Modify Xena Hub to be able to accept Microsoft Excel Files

Background

The way users visualize their own data in Xena is to download a Hub on to their laptop, load their data into the Hub, and then use a web browser pointed at their laptop hub to visualize it. Currently users must upload a .tsv (tab-delimited) file, but they typically have a Microsoft Excel file (.xls or .xlsx). Many users do not know how to convert their Excel file to tab-delimited.

UCSC Xena Logo

Logo on our Hub

Goal

Support users loading their Microsoft Excel file.

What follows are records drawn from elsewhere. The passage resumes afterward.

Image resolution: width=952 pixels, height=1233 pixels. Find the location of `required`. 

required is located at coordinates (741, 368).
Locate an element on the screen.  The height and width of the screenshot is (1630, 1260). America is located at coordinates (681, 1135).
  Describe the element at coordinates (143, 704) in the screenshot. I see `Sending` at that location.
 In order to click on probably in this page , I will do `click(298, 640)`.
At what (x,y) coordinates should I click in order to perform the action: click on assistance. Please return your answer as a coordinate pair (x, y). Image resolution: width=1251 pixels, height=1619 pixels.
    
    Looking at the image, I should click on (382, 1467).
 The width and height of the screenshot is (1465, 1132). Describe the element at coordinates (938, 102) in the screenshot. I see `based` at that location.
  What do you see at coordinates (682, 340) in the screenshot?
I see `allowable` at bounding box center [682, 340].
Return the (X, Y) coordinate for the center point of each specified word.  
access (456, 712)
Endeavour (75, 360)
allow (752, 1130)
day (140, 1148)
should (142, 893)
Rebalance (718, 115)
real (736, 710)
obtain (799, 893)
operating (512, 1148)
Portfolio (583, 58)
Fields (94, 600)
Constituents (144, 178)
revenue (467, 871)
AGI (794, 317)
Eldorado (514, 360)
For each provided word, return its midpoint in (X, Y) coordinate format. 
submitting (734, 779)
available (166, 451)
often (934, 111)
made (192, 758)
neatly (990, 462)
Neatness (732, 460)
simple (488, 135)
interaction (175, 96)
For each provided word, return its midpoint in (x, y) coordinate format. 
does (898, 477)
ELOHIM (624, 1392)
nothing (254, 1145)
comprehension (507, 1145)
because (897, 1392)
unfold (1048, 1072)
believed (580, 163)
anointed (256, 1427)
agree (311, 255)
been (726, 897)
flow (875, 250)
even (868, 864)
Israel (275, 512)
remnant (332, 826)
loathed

An additional goal, if there is time, would be to support the loading of files from GEO, a popular database for microarray data.

Difficulty: Medium

Required Skills: Clojure, Java

Mentors: Brian Craft, Mary Goldman, Jing Zhu, Holly Beale

Xena Hub directly uses h5 single-cell RNAseq datafile

Background

Very large single cell RNAseq data file generated using 10x genomics platform (such as the 1.3 million cell dataset) is in h5 format. Currently, we coverts .h5 files to txt format offline, essentially convert the sparse data into a much larger dense matrix data, then load the dense matrix data into xena hub. .h5 files are already indexed, much smaller in size. The converted dense matrix data is much bigger and the wrangling process takes time. Xena hub is implemented using Clojure, and Xena Browser is javascript.

Goal

Enhance Xena Hub to directly use .h5 single-cell RNA-seq data file: support Xena hubs query using h5 files directly. We also anticipate some small changes on the Xena Browser side as well.

Difficulty: Difficult

Required Skills: Clojure, Java, Javascript

Mentors: Brian Craft, Jing Zhu

Refactor the way Xena Hub stores metadata for phenotypic dataset

Goal

Change the way Xena Hub stores metadata for phenotypic data from a strict database schema method to store them in a blob of .json format text. We also anticipate changes are needed on the Xena Browser side as well to query the metadata.

Difficulty: Difficult

Required Skills: Clojure, Java, Javascript

Mentors: Brian Craft, Jing Zhu

Perform genome-wide analysis on Xena

Background

Currently Xena KM and Chart analysis is popular, but users can only run these analysis one column at a time. Users have asked for functionality to run the same analysis, but on a genome-wide scale, or for all the lncRNA genes. Develop genome-wide analysis functionality for Xena. Possible approaches to explore are: run the analysis in Xena Browser, or run it using local Xena Hub or cloud resource and communicates results back to users through Xena Browser. Genomics data is stored in public Xena Hubs. User interface is on Xena Browser.